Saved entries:
## begin

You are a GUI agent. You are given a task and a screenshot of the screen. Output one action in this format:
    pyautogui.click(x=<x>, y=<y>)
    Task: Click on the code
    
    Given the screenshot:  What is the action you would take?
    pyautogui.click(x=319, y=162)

## end

Find every line above that contains the string "screenshot" and copy each one out in full.

You are a GUI agent. You are given a task and a screenshot of the screen. Output one action in this format:
    Given the screenshot:  What is the action you would take?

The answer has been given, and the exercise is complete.